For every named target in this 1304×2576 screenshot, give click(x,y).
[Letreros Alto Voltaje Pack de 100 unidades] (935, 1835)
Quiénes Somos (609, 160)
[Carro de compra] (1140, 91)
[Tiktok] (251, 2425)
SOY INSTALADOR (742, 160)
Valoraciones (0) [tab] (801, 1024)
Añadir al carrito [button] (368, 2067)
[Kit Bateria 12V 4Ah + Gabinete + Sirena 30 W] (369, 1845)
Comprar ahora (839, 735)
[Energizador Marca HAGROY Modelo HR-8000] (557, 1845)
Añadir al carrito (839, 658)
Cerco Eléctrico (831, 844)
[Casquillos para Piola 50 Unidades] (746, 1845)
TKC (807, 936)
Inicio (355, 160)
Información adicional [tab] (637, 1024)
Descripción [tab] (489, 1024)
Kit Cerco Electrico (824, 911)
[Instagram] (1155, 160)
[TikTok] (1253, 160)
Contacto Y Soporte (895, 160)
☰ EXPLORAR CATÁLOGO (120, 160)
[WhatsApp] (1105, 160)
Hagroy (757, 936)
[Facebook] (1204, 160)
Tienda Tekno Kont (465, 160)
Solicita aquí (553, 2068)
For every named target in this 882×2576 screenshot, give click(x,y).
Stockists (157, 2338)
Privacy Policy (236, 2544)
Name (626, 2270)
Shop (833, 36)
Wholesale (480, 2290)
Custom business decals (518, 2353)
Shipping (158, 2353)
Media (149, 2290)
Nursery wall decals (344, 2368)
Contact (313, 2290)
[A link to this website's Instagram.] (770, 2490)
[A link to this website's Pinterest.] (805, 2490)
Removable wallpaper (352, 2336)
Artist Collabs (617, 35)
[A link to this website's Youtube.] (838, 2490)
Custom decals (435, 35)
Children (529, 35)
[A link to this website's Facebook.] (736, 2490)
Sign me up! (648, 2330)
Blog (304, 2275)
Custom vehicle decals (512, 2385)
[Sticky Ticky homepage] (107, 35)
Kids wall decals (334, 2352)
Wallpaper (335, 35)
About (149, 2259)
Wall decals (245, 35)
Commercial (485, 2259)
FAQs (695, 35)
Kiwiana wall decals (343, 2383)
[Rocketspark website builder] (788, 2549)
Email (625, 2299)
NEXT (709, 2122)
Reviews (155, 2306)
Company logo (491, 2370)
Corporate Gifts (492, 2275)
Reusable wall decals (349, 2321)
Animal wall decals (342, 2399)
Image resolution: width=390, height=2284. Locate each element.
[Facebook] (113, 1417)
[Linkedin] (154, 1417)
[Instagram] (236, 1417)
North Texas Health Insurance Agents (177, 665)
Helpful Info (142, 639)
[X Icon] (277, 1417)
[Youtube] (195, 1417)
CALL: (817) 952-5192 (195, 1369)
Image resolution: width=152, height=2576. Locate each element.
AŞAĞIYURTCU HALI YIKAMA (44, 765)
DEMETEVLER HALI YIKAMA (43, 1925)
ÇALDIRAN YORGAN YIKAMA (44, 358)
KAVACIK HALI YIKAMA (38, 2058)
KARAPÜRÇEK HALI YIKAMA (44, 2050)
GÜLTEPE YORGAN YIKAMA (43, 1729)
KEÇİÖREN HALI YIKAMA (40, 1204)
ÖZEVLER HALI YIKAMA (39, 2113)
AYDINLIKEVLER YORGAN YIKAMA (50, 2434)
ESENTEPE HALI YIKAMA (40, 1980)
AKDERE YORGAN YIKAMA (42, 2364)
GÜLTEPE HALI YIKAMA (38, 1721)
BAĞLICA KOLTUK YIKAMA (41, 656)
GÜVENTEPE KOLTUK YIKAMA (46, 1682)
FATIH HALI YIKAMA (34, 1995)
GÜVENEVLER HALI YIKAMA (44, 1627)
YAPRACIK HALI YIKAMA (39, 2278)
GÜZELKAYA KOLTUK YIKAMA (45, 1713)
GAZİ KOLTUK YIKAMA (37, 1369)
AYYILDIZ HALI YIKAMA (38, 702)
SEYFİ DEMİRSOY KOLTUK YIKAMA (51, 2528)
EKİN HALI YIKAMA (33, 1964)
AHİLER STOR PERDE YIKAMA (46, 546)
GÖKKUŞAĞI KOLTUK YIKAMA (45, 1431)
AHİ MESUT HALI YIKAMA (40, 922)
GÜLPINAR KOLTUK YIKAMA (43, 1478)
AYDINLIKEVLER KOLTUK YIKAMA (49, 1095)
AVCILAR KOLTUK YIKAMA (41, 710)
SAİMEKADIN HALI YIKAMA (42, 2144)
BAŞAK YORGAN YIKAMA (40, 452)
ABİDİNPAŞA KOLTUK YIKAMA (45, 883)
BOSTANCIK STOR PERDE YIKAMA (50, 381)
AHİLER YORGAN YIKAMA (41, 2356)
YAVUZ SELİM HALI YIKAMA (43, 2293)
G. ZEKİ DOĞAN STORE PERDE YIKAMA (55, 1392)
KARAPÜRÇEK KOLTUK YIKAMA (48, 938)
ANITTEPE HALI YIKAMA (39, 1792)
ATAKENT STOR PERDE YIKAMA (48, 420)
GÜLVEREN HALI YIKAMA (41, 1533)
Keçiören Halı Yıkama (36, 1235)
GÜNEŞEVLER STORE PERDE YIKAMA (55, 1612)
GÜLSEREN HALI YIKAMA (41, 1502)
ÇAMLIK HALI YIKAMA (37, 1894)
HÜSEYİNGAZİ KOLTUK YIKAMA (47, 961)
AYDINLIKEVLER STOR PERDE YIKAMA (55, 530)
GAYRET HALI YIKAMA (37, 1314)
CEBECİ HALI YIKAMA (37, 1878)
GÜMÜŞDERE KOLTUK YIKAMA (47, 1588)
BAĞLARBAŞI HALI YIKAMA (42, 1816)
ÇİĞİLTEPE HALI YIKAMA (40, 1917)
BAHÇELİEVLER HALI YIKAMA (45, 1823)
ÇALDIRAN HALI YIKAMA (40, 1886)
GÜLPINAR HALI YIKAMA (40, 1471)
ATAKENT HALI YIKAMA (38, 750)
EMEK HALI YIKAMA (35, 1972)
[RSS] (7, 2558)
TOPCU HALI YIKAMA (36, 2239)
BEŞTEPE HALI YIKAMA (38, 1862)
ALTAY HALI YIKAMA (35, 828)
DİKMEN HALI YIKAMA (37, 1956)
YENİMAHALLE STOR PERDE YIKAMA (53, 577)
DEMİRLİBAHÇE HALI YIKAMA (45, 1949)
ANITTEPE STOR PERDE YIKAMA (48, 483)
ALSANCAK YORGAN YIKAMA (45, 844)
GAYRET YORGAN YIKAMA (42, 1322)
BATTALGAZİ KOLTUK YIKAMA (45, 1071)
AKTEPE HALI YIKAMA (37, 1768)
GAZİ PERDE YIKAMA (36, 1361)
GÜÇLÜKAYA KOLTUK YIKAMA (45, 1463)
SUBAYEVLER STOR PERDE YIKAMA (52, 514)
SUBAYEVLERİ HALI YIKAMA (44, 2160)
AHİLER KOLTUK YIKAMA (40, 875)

----------------

Repeat back the data above, exact to the last character.

For every named target in this 1304×2576 screenshot, give click(x,y).
[Letreros Alto Voltaje Pack de 100 unidades] (935, 1835)
Quiénes Somos (609, 160)
[Carro de compra] (1140, 91)
[Tiktok] (251, 2425)
SOY INSTALADOR (742, 160)
Valoraciones (0) [tab] (801, 1024)
Añadir al carrito [button] (368, 2067)
[Kit Bateria 12V 4Ah + Gabinete + Sirena 30 W] (369, 1845)
Comprar ahora (839, 735)
[Energizador Marca HAGROY Modelo HR-8000] (557, 1845)
Añadir al carrito (839, 658)
Cerco Eléctrico (831, 844)
[Casquillos para Piola 50 Unidades] (746, 1845)
TKC (807, 936)
Inicio (355, 160)
Información adicional [tab] (637, 1024)
Descripción [tab] (489, 1024)
Kit Cerco Electrico (824, 911)
[Instagram] (1155, 160)
[TikTok] (1253, 160)
Contacto Y Soporte (895, 160)
☰ EXPLORAR CATÁLOGO (120, 160)
[WhatsApp] (1105, 160)
Hagroy (757, 936)
[Facebook] (1204, 160)
Tienda Tekno Kont (465, 160)
Solicita aquí (553, 2068)
For every named target in this 882×2576 screenshot, give click(x,y).
Stockists (157, 2338)
Privacy Policy (236, 2544)
Name (626, 2270)
Shop (833, 36)
Wholesale (480, 2290)
Custom business decals (518, 2353)
Shipping (158, 2353)
Media (149, 2290)
Nursery wall decals (344, 2368)
Contact (313, 2290)
[A link to this website's Instagram.] (770, 2490)
[A link to this website's Pinterest.] (805, 2490)
Removable wallpaper (352, 2336)
Artist Collabs (617, 35)
[A link to this website's Youtube.] (838, 2490)
Custom decals (435, 35)
Children (529, 35)
[A link to this website's Facebook.] (736, 2490)
Sign me up! (648, 2330)
Blog (304, 2275)
Custom vehicle decals (512, 2385)
[Sticky Ticky homepage] (107, 35)
Kids wall decals (334, 2352)
Wallpaper (335, 35)
About (149, 2259)
Wall decals (245, 35)
Commercial (485, 2259)
FAQs (695, 35)
Kiwiana wall decals (343, 2383)
[Rocketspark website builder] (788, 2549)
Email (625, 2299)
NEXT (709, 2122)
Reviews (155, 2306)
Company logo (491, 2370)
Corporate Gifts (492, 2275)
Reusable wall decals (349, 2321)
Animal wall decals (342, 2399)
Image resolution: width=390, height=2284. Locate each element.
[Facebook] (113, 1417)
[Linkedin] (154, 1417)
[Instagram] (236, 1417)
North Texas Health Insurance Agents (177, 665)
Helpful Info (142, 639)
[X Icon] (277, 1417)
[Youtube] (195, 1417)
CALL: (817) 952-5192 (195, 1369)
Image resolution: width=152, height=2576. Locate each element.
AŞAĞIYURTCU HALI YIKAMA (44, 765)
DEMETEVLER HALI YIKAMA (43, 1925)
ÇALDIRAN YORGAN YIKAMA (44, 358)
KAVACIK HALI YIKAMA (38, 2058)
KARAPÜRÇEK HALI YIKAMA (44, 2050)
GÜLTEPE YORGAN YIKAMA (43, 1729)
KEÇİÖREN HALI YIKAMA (40, 1204)
ÖZEVLER HALI YIKAMA (39, 2113)
AYDINLIKEVLER YORGAN YIKAMA (50, 2434)
ESENTEPE HALI YIKAMA (40, 1980)
AKDERE YORGAN YIKAMA (42, 2364)
GÜLTEPE HALI YIKAMA (38, 1721)
BAĞLICA KOLTUK YIKAMA (41, 656)
GÜVENTEPE KOLTUK YIKAMA (46, 1682)
FATIH HALI YIKAMA (34, 1995)
GÜVENEVLER HALI YIKAMA (44, 1627)
YAPRACIK HALI YIKAMA (39, 2278)
GÜZELKAYA KOLTUK YIKAMA (45, 1713)
GAZİ KOLTUK YIKAMA (37, 1369)
AYYILDIZ HALI YIKAMA (38, 702)
SEYFİ DEMİRSOY KOLTUK YIKAMA (51, 2528)
EKİN HALI YIKAMA (33, 1964)
AHİLER STOR PERDE YIKAMA (46, 546)
GÖKKUŞAĞI KOLTUK YIKAMA (45, 1431)
AHİ MESUT HALI YIKAMA (40, 922)
GÜLPINAR KOLTUK YIKAMA (43, 1478)
AYDINLIKEVLER KOLTUK YIKAMA (49, 1095)
AVCILAR KOLTUK YIKAMA (41, 710)
SAİMEKADIN HALI YIKAMA (42, 2144)
BAŞAK YORGAN YIKAMA (40, 452)
ABİDİNPAŞA KOLTUK YIKAMA (45, 883)
BOSTANCIK STOR PERDE YIKAMA (50, 381)
AHİLER YORGAN YIKAMA (41, 2356)
YAVUZ SELİM HALI YIKAMA (43, 2293)
G. ZEKİ DOĞAN STORE PERDE YIKAMA (55, 1392)
KARAPÜRÇEK KOLTUK YIKAMA (48, 938)
ANITTEPE HALI YIKAMA (39, 1792)
ATAKENT STOR PERDE YIKAMA (48, 420)
GÜLVEREN HALI YIKAMA (41, 1533)
Keçiören Halı Yıkama (36, 1235)
GÜNEŞEVLER STORE PERDE YIKAMA (55, 1612)
GÜLSEREN HALI YIKAMA (41, 1502)
ÇAMLIK HALI YIKAMA (37, 1894)
HÜSEYİNGAZİ KOLTUK YIKAMA (47, 961)
AYDINLIKEVLER STOR PERDE YIKAMA (55, 530)
GAYRET HALI YIKAMA (37, 1314)
CEBECİ HALI YIKAMA (37, 1878)
GÜMÜŞDERE KOLTUK YIKAMA (47, 1588)
BAĞLARBAŞI HALI YIKAMA (42, 1816)
ÇİĞİLTEPE HALI YIKAMA (40, 1917)
BAHÇELİEVLER HALI YIKAMA (45, 1823)
ÇALDIRAN HALI YIKAMA (40, 1886)
GÜLPINAR HALI YIKAMA (40, 1471)
ATAKENT HALI YIKAMA (38, 750)
EMEK HALI YIKAMA (35, 1972)
[RSS] (7, 2558)
TOPCU HALI YIKAMA (36, 2239)
BEŞTEPE HALI YIKAMA (38, 1862)
ALTAY HALI YIKAMA (35, 828)
DİKMEN HALI YIKAMA (37, 1956)
YENİMAHALLE STOR PERDE YIKAMA (53, 577)
DEMİRLİBAHÇE HALI YIKAMA (45, 1949)
ANITTEPE STOR PERDE YIKAMA (48, 483)
ALSANCAK YORGAN YIKAMA (45, 844)
GAYRET YORGAN YIKAMA (42, 1322)
BATTALGAZİ KOLTUK YIKAMA (45, 1071)
AKTEPE HALI YIKAMA (37, 1768)
GAZİ PERDE YIKAMA (36, 1361)
GÜÇLÜKAYA KOLTUK YIKAMA (45, 1463)
SUBAYEVLER STOR PERDE YIKAMA (52, 514)
SUBAYEVLERİ HALI YIKAMA (44, 2160)
AHİLER KOLTUK YIKAMA (40, 875)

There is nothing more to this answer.